Last Line: The inmate of eternity.
Alternate Author Name(s): Meredith, Owen; Lytton, 1st Earl Of; Lytton, Robert
Subject(s): England; Travel; English; Journeys; Trips


ENOUGH of simpering and grimace!
Enough of damning one's soul for nothing!
Enough of Vacuity trimmed with lace!
And Poverty proud of her purple clothing!
In Babylon, whene'er there's a wind
(Whether it blow rain, or whether it blow sand),
The weathercocks change their mighty mind;
And the weathercocks are forty thousand.
Forty thousand weathercocks,
Each well-minded to keep his place,
Turning about in the great and small ways!
Each knows, whatever the weather's shocks,
That the wind will never blow in his face;
And in Babylon the wind blows always.

I cannot tell how it may strike you,
But it strikes me now, for the first and last time,
That there may be better things to do,
Than watching the weathercocks for pastime.
And I wish I were out of Babylon,
Out of sight of column and steeple,
Out of fashion and form, for one,
And out of the midst of this doublefaced people.
Enough of catgut!
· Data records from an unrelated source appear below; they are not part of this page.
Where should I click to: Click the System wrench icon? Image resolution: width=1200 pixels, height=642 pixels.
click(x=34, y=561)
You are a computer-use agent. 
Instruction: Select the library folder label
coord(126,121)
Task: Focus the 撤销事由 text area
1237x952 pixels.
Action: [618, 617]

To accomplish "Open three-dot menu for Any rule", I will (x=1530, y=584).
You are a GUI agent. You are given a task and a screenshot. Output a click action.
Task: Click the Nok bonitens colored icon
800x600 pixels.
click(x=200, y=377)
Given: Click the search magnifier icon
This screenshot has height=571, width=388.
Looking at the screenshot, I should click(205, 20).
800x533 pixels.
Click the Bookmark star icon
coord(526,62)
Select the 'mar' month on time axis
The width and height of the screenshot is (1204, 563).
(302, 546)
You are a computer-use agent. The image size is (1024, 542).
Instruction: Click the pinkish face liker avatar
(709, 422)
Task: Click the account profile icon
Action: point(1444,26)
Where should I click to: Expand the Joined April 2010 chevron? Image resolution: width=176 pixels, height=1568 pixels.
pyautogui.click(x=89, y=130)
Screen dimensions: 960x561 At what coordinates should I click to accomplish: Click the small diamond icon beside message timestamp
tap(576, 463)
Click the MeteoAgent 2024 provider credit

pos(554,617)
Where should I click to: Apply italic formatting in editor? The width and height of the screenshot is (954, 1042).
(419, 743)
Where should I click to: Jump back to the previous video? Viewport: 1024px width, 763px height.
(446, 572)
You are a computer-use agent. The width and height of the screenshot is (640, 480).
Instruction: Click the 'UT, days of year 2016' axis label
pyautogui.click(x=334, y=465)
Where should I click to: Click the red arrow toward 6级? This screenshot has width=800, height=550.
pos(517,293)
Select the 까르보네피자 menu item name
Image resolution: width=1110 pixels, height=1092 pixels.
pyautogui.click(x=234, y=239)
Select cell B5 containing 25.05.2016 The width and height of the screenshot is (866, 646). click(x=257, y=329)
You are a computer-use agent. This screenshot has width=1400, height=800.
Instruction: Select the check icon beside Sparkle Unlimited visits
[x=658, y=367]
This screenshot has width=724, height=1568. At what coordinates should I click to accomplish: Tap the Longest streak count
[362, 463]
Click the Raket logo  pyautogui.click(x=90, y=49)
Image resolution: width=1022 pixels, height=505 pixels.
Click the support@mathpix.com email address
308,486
Enough of the sight
Of the dolls it sets dancing all the night!
For there is a notion come to me,
As here, in Babylon, I am lying,
That far away, over the sea,
And under another moon and star,
Braver, more beautiful beings are dying
(Dying, not dancing, dying, dying!)
To a music nobler far.

Full well I know that, before it came
To inhabit this feeble, faltering frame,
My soul was weary; and, ever since then,
It has seemed to me, in the stir and bustle
Of this eager world of women and men,
That my life was tired before it began,
That even the child had fatigued the man,
And brain and heart have done their part
To wear out sinew and muscle.

Yet, sometimes, a wish has come to me,
To wander, wander, I know not where,
Out of the sight of all that I see,
Out of the hearing of all that I hear;
Where only the tawny, bold, wild beast
Roams his realms; and find, at least,
The strength which even the beast finds there,
A joy, though but a savage joy; --
Were it only to find the food I need,
The scent to track, and the force to destroy,
And the very appetite to feed;
The bliss of the sense without the thought,
And the freedom, for once in my life, from aught
That fills my life with care.

And never this thought hath so wildly crost
My mind, with its wildering, strange temptation,
As just when I was enjoying the most
The blessings of what is called Civilization: --
The glossy boot which tightens the foot;
The club at which my friend was blackballed
(I am sorry, of course, but one must be exclusive);
The yellow kid glove whose shape I approve,
And the journal in which I am kindly called
Whatever's not libellous -- only abusive:
The ball to which I am careful to go,
Where the folks are so cool, and the rooms are so hot;
The opera, which shows one what music -- is not;
And the simper from Lady...but why should you know?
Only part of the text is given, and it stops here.